> [YOUR ASSIGNMENT] Show each line of the entries below in which the word "logo" appears.

START EXTRACTED MATERIAL

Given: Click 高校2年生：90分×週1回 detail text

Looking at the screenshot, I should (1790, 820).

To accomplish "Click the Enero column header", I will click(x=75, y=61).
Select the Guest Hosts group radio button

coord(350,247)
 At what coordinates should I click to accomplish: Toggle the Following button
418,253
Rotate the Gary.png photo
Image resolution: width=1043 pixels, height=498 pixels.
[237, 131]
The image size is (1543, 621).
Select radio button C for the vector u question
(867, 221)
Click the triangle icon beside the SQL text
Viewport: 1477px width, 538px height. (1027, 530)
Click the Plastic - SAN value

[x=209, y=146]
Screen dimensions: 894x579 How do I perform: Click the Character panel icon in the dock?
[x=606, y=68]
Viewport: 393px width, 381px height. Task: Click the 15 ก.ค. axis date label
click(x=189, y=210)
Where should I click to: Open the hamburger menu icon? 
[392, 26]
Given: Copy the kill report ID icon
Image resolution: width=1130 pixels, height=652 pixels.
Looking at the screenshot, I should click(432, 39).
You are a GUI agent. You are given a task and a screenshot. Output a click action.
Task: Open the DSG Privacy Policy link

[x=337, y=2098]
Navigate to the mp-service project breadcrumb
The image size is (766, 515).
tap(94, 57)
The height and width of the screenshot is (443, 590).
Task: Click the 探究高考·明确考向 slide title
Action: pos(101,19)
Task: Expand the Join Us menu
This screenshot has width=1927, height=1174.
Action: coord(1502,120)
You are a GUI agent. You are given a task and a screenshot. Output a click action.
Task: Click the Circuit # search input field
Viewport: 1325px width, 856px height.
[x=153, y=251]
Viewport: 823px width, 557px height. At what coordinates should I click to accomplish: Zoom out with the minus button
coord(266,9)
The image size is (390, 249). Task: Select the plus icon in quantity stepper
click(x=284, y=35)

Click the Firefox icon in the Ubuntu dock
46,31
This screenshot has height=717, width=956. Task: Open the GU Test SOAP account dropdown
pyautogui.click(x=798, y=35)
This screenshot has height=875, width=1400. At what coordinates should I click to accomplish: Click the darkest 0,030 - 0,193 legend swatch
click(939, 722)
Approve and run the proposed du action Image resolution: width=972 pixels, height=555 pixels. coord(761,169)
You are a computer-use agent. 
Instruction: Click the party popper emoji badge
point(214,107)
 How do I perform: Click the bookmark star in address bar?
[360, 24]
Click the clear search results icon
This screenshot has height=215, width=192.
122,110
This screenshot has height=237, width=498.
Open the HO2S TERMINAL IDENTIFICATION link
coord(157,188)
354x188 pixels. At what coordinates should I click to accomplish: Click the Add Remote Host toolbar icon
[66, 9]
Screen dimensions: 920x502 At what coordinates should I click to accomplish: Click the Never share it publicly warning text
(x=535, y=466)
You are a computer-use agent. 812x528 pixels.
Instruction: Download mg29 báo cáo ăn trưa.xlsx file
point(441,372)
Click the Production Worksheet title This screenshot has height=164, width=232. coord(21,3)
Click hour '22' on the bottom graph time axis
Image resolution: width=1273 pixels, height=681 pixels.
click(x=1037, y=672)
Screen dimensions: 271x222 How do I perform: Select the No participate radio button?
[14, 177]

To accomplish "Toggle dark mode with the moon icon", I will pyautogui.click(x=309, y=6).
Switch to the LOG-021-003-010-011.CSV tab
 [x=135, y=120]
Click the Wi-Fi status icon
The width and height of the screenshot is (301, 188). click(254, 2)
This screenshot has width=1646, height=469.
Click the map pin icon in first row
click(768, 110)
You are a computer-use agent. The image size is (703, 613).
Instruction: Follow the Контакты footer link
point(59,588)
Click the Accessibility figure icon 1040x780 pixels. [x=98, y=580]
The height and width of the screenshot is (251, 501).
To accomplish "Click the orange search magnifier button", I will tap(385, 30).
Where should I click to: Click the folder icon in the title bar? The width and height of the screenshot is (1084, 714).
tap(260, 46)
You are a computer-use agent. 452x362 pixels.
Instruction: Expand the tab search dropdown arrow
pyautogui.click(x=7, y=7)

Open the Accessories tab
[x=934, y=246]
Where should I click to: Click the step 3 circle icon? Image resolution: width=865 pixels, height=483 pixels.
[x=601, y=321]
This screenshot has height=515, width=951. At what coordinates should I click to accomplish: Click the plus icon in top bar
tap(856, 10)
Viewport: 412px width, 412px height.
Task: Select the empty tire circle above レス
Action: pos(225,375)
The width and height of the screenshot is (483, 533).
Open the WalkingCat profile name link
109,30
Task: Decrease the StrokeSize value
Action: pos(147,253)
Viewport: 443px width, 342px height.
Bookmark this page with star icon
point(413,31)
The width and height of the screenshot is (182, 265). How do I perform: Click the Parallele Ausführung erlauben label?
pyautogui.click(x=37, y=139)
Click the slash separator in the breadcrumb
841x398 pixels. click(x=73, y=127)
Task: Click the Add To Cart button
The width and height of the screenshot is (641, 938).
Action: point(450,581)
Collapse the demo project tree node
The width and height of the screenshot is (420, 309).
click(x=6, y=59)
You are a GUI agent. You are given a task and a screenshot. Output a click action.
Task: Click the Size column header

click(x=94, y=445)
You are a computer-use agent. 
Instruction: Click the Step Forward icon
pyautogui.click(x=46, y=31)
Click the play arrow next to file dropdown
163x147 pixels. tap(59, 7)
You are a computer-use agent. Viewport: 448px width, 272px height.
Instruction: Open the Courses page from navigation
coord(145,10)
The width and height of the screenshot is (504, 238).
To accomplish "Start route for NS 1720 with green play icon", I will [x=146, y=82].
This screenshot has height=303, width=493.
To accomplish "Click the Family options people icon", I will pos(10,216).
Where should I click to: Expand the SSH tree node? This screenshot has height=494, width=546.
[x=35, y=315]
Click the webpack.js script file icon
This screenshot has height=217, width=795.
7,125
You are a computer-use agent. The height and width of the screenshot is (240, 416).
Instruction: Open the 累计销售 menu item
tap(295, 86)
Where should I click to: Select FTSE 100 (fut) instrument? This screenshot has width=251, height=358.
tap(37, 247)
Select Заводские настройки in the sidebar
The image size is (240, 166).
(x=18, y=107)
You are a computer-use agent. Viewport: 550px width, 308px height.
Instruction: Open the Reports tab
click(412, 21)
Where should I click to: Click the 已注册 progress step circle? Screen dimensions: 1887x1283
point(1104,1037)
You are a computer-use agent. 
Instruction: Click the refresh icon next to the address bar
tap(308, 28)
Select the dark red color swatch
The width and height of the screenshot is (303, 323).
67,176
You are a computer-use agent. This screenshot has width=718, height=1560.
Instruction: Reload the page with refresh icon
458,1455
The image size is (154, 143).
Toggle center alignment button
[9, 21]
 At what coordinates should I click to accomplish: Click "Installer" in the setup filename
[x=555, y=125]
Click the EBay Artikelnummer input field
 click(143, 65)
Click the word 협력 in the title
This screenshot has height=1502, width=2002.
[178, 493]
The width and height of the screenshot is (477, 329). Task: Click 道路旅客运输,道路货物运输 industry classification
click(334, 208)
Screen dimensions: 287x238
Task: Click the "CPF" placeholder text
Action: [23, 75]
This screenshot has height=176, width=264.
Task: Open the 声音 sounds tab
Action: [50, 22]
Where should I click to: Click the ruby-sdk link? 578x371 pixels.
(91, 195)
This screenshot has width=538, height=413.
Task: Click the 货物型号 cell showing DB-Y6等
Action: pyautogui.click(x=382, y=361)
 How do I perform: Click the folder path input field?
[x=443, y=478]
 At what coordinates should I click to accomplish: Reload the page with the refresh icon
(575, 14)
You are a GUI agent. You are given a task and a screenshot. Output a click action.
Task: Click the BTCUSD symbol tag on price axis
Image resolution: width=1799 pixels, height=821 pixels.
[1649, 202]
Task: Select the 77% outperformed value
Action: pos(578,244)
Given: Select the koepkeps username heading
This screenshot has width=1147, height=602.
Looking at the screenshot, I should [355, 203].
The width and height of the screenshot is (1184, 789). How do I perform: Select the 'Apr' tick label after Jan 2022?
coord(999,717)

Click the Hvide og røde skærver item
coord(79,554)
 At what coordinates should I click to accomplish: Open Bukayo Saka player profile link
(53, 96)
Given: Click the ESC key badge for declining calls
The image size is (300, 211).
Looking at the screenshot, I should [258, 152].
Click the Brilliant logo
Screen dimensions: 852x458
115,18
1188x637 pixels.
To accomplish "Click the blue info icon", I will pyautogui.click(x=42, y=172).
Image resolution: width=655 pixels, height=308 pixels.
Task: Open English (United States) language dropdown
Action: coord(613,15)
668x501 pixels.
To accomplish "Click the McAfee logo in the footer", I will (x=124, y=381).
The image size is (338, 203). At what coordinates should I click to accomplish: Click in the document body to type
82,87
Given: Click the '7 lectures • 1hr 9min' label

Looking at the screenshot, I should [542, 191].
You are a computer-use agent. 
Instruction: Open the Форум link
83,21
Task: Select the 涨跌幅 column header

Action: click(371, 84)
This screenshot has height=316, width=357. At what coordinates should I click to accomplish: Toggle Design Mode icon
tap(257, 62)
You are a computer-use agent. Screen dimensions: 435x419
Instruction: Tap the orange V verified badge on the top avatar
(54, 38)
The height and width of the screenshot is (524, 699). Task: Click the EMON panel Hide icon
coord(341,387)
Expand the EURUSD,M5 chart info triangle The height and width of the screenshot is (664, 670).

END EXTRACTED MATERIAL

> [EXERCISE ANSWER]
Click the Brilliant logo
To accomplish "Click the McAfee logo in the footer", I will (x=124, y=381).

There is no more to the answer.